The second gate electrode 210 may comprise, for example, silicon or metal. Specifically, the second gate electrode 210 may include one of polycrystalline silicon (poly-Si), amorphous silicon (a-Si), titanium (Ti), titanium nitride (TiN), tantalum nitride (TaN), aluminum (Al), and a combination of the same, or other suitable gate structure materials.

In the nonvolatile memory device 1 according to the embodiments, the first bottom gate electrode 110, the first top gate electrode 120 and the second gate electrode 210 included in the first gate pattern G1 and the second gate pattern G2 may include polysilicon.
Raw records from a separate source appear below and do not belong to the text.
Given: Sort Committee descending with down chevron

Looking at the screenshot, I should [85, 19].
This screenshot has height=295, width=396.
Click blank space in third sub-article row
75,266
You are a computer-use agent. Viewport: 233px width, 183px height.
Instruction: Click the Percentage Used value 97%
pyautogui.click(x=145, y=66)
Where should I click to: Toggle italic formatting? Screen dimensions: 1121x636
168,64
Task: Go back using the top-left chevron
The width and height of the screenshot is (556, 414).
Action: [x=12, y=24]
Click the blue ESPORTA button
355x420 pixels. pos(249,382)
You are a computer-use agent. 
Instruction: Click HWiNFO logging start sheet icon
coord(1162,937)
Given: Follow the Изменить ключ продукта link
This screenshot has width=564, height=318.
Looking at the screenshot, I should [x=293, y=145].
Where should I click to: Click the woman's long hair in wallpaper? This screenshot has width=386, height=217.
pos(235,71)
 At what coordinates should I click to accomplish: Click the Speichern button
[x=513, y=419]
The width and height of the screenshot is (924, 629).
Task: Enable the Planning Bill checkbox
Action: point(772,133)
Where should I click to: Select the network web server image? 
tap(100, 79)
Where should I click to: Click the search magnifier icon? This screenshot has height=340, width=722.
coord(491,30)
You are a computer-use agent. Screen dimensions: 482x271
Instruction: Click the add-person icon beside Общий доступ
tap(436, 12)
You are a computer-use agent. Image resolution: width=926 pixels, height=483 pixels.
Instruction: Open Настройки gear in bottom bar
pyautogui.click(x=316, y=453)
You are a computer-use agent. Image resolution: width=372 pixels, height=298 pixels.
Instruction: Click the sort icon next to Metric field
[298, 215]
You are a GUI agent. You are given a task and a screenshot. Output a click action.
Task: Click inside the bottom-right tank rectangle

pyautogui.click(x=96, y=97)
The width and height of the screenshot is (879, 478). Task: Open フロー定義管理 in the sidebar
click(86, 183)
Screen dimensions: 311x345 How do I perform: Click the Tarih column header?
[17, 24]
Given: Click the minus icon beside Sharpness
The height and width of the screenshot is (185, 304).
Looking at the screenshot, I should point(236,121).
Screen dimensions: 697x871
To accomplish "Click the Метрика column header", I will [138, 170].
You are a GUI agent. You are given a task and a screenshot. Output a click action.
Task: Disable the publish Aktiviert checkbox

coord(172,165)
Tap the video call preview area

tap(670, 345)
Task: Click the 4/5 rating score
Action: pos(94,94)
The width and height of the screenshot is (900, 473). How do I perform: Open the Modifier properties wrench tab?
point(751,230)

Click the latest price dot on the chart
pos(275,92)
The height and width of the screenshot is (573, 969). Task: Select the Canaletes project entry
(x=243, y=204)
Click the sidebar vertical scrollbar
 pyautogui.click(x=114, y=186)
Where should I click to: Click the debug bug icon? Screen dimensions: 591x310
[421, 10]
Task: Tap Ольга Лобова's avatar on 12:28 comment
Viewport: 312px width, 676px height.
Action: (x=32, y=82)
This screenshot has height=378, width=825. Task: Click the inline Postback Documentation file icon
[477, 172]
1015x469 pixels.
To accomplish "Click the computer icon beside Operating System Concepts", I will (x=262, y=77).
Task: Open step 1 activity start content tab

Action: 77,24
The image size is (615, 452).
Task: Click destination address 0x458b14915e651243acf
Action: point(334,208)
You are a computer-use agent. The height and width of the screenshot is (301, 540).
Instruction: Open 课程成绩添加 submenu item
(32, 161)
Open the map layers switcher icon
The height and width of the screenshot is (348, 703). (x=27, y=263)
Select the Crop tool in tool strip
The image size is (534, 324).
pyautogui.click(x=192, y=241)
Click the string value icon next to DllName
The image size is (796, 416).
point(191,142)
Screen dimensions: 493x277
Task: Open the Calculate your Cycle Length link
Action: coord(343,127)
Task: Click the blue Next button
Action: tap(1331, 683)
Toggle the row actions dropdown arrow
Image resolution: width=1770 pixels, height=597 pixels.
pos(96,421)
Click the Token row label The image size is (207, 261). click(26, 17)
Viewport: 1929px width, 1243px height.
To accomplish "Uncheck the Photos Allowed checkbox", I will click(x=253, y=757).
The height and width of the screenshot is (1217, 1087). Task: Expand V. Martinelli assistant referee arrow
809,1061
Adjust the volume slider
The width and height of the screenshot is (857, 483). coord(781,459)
That is, the first gate pattern G1 and the second gate pattern G2 may take the form of a 3-poly split gate structure.

The second gate insulating layer 220 is interposed between the substrate 100 and the second gate electrode 210. Unlike the first gate insulating layer 130 which is positioned on the sidewalls and lower surface of the trench, the second gate insulating layer 220 is formed on an upper surface of the substrate 100. The second gate insulating layer 220 may be a silicon oxide layer, SiON, GexOyNz, GexSiyOz, a high-k dielectric layer, a combination of these materials, or a sequential stack of these materials. The high-k dielectric layer may comprise one or more of hafnium oxide, hafnium silicon oxide, lanthanum oxide, lanthanum aluminum oxide, zirconium oxide, zirconium silicon oxide, tantalum oxide, titanium oxide, barium strontium titanium oxide, barium titanium oxide, strontium titanium oxide, yttrium oxide, aluminum oxide, lead scandium tantalum oxide, and lead zinc niobate; however, embodiments are not thereby limited.

In the nonvolatile memory device 1 according to the present embodiment, the first gate insulating layer 130 and the second gate insulating layer 220 may include silicon oxide. The second gate insulating layer 220 may have a second thickness t2, and the thickness t2 of the second gate insulating layer 220 may be different from the thickness t1 of the first gate insulating layer 130. For example, in some embodiments, the thickness t1 of the first gate insulating layer 130 may be greater than the thickness t2 of the second gate insulating layer 220.

The first gate pattern G1 may further include a first spacer 160 formed on a side surface thereof. That is, the first spacer 160 may be formed on a side surface of the first gate pattern G1 which is not adjacent to the second gate pattern G2. The second gate pattern G2 may further include a second spacer 230 formed on a side surface thereof. That is, the second spacer 230 may be formed on a side surface of the second gate pattern G2 which is not adjacent to the first gate pattern G1. An inter-pattern spacer 162 may be formed between the first gate pattern G1 and the second gate pattern G2. The inter-pattern spacer 162 may further operate to electrically insulate the first gate pattern G1 and the second gate pattern G2 from each other, together with the blocking insulating layer 150.

The first spacer 160, the second spacer 230, and the inter-pattern spacer 162 may comprise, e.g., a silicon nitride layer, a silicon oxynitride layer, a silicon oxide layer, or a silicon carbon nitride (SiOCN) layer, or other suitable insulative layer. In the illustration of FIG. 3, each of the second spacer 230 and the inter-pattern spacer 162 is shown as being a single layer. However, the present inventive concepts is not limited thereto, and each of the second spacer 230 and the inter-pattern spacer 162 can be formed as a multilayer.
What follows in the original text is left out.